Schreiben Sie den Text über Bischof Ulrich von Augsburg im Anschluss an seinen letzten Satz weiter.

:: Ausgangstext ::
_ _ _ _ _ _ _

Ulrich war im 10. Jahrhundert Bischof von Augsburg. Nach seinem Tod wurde ein Heiligsprechungsverfahren eingeleitet – eine Neuerung in der katholischen Kirche. Heute sind solche Verfahren zur Selbstverständlichkeit geworden. Aber warum? Von Benedikt Bögle.
Ulrich wurde wohl 890 nach Christus geboren. Er war der Sohn adliger Eltern und besuchte schon im Alter von zehn Jahren die Klosterschule von St. Gallen in der Schweiz. Die gute Ausbildung machte sich bezahlt: Ulrich wurde der Kämmerer seines Onkels Adalbero, der Bischof in Augsburg war. 923 wurde Ulrich zum Nachfolger seines Onkels und hatte als Bischof einige Schwierigkeiten zu bewältigen.
Kampf gegen ungarische Truppen
955 leitete der Bischof persönlich die Verteidigung, als ungarische Truppen gegen Augsburg rückten und die Stadt einnehmen wollten. Ulrich war in der Schlacht siegreich und kümmerte sich anschließend vor allem um geistliche Belange seines Bistums: Er besuchte häufig seine Klöster und kümmerte sich um eine bessere Ausbildung der Priester. 973 starb er in Augsburg. Anschließend wurde ein Heiligsprechungsprozess eingeleitet, 993 wurde der Bischof heiliggesprochen.

_ _ _ _ _ _ _

:: Angezeigte Informationen ::
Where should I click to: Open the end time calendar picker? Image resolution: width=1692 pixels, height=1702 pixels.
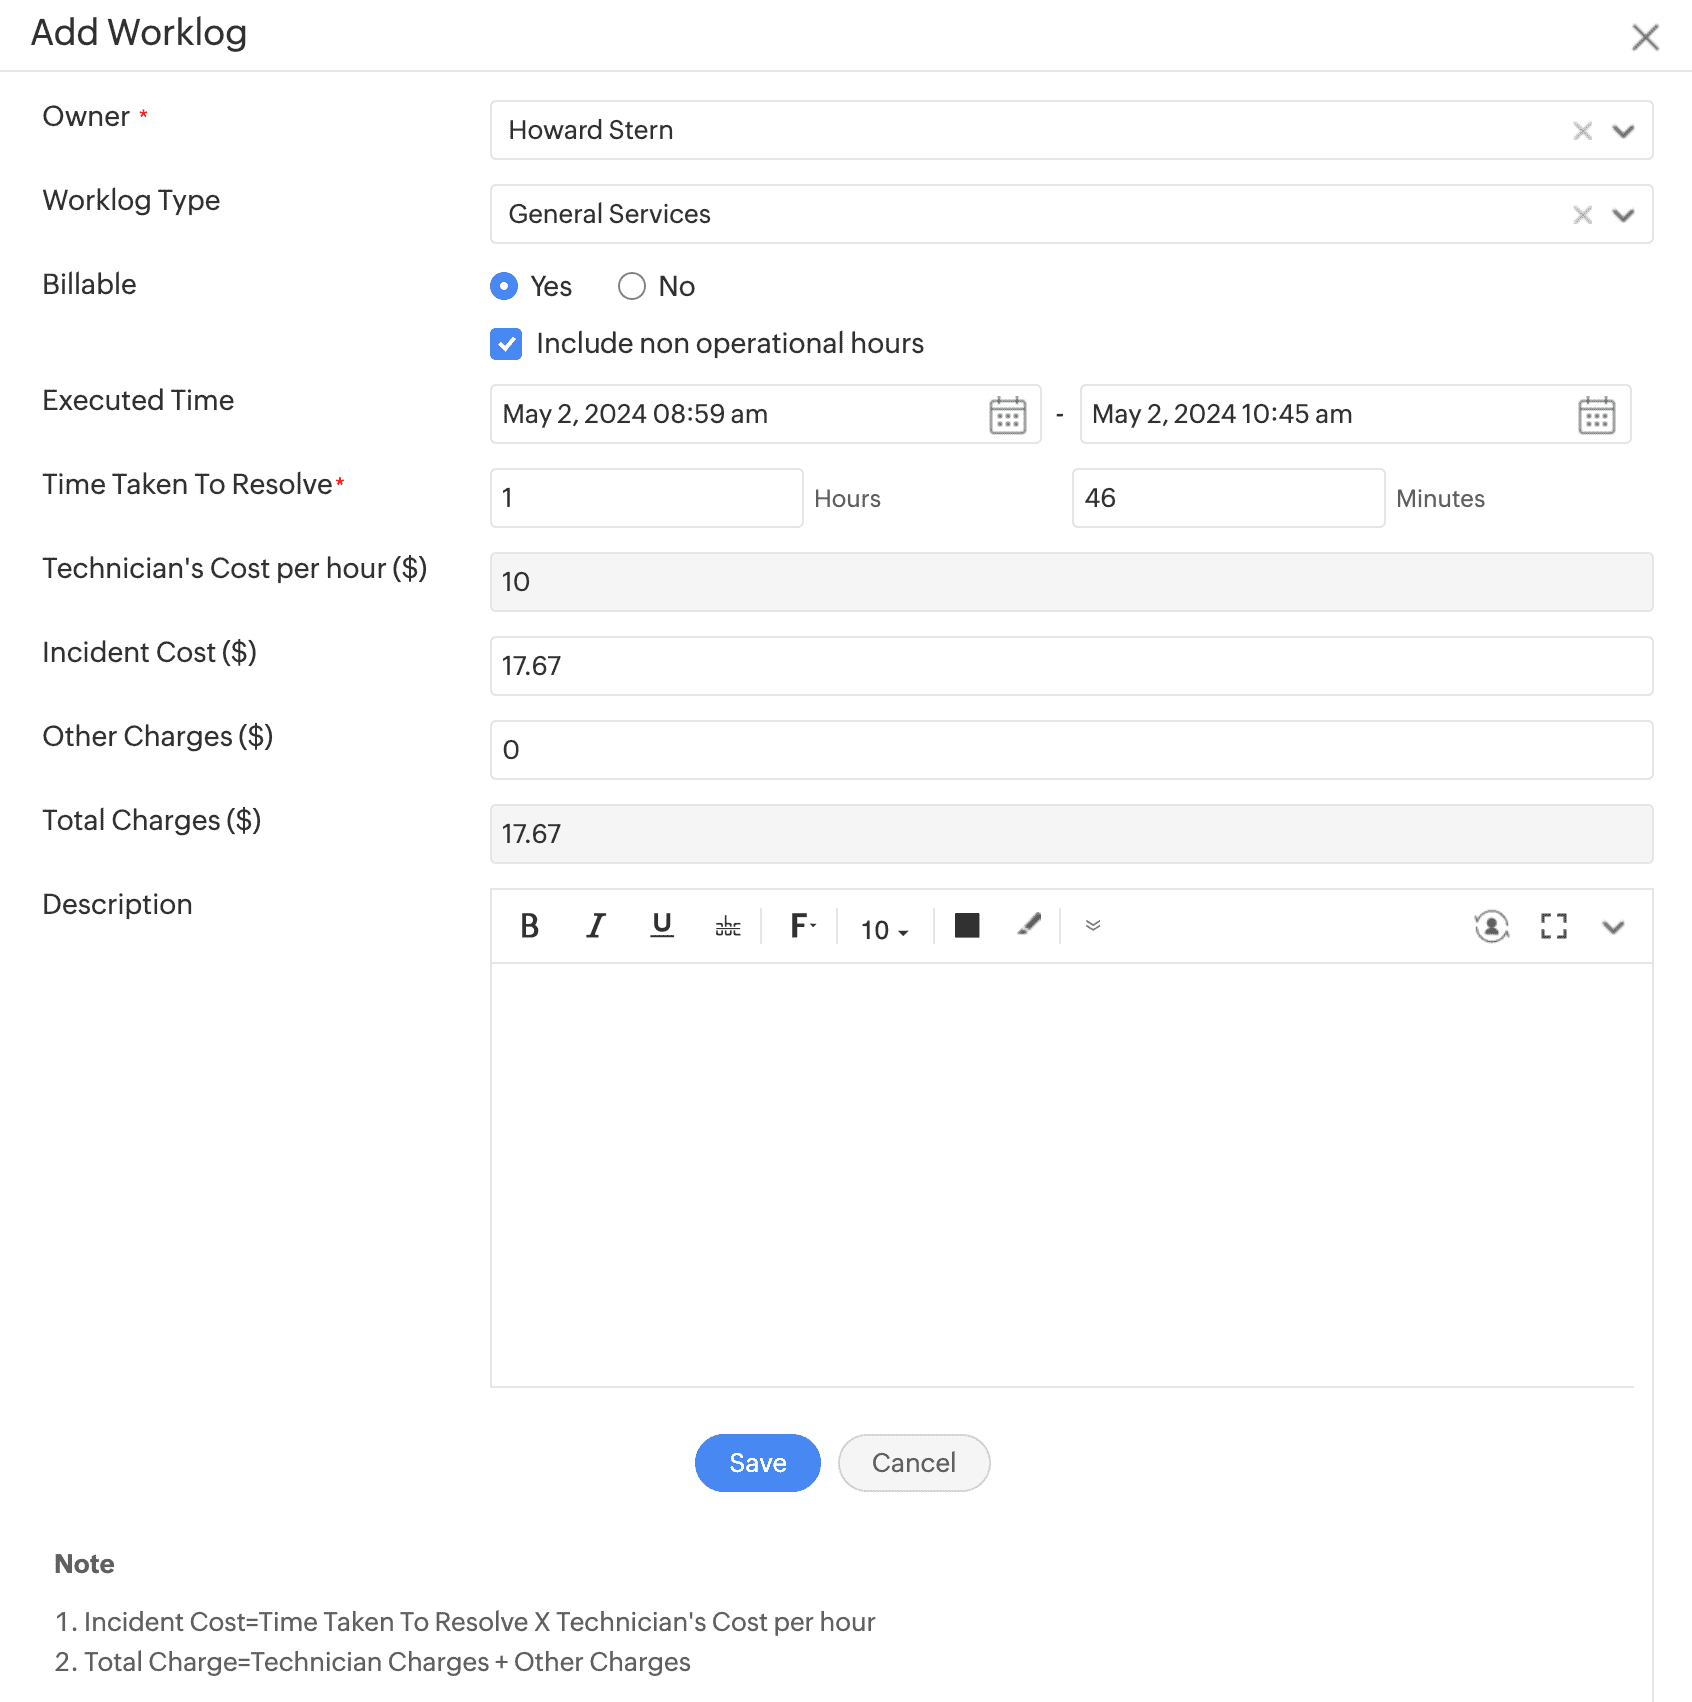1596,415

_ _ _ _ _ _ _

:: Antwort zur Aufgabe ::
„Jeder Heilige ist eine Sendung“
Was heute eine Selbstverständlichkeit ist, war damals etwas Besonderes. Die katholische Kirche spricht verstorbene Gläubige nur mit Bedacht heilig. Das hängt mit der Bedeutung der Heiligen zusammen. Papst Franziskus schreibt in seinem apostolischen Schreiben „Gaudete et exsultate“ (GE) über die Heiligkeit in der Welt von heute: „Jeder Heilige ist eine Sendung; er ist ein Entwurf des Vaters, um zu einem bestimmten Zeitpunkt in der Geschichte einen Aspekt des Evangeliums widerzuspiegeln und ihm konkrete Gestalt zu verleihen.“ (GE 19) Heilige sind also vorbildliche Menschen. Sie haben in ihrem Leben das Evangelium verwirklicht.
Perfekte Menschen?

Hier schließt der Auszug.